During the early years of the great opera in Paris, the German philosopher Arthur Schopenhauer published and developed a book called The world as will and representation, which may help explain Degass' ambition in these strange works. Schopenhauer used the tonal range of music as a metaphor for the whole of existence. The lowest notes represent the grossest mass of inorganic nature, while the above melodies speak of the intellectually enlightened will. Thus, the rollers of the lowest instruments burst into the realm of ideas, articulated nature and women too.

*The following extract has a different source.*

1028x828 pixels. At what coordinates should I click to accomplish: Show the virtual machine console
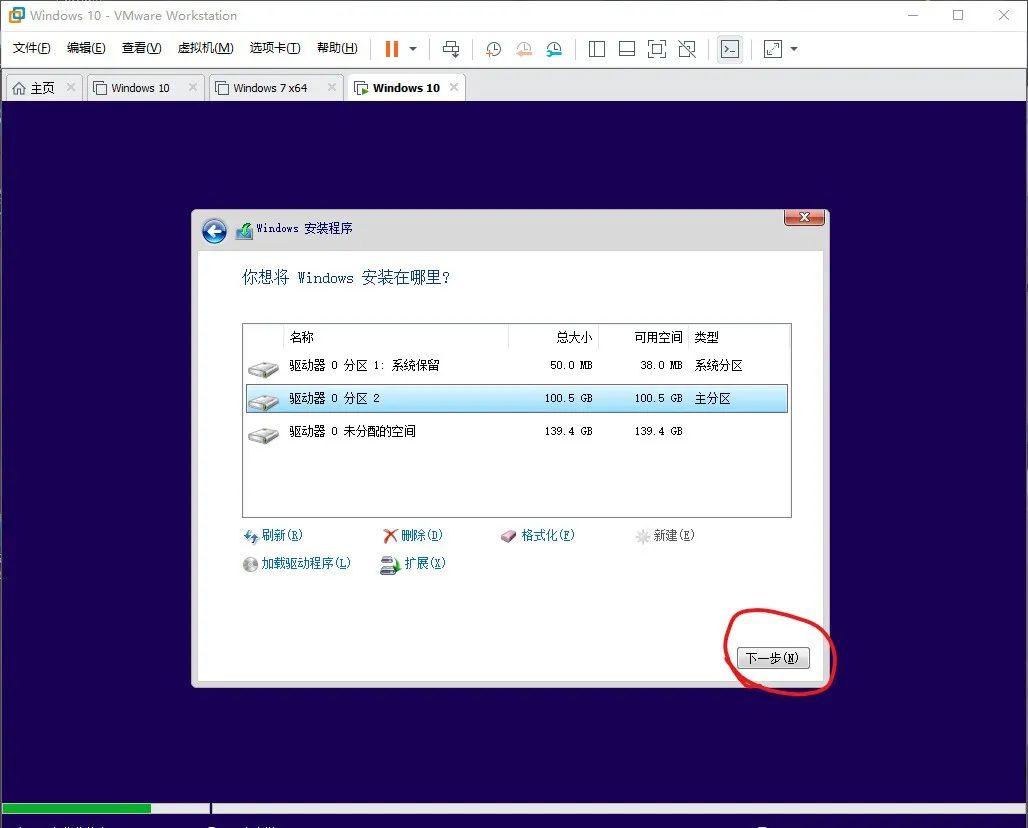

If there is some confusion in these overlapping ideas and metaphors (high and low, inorganic and organic, men and women), it is a confusion that may have been deeply felt by Degas. In 1856, when he was about 22 years old, Degas recorded in a notebook a disturbing and enigmatic episode in which he loved a woman, she pushed him away and he responded in a way that suggests that he did something shameful to a helpless girl. In the pictures he made later in life, the string bass is on the ground, with a ballerina walking on it, which would never happen, but is a vivid indication of Degass's guilt or a woman's revenge.

All this must therefore be true: that Degas was, like the men around him, a voyeur who made women objects; that he was perhaps ashamed of his relationship with women; that he found in the theater a metaphor for the whole field of existence, including the relationship between the sexes; that he knew this metaphor was deeply problematic even if he found it beautiful; and that painting opera and ballet allowed him to represent this foment and this confusion without solving it.

Yes, the Paris Opra was a machine, but for Degas it was also a mirror on nature and on itself.

Degas at the Opra Until July 5 at the National Gallery of Art. nga.gov.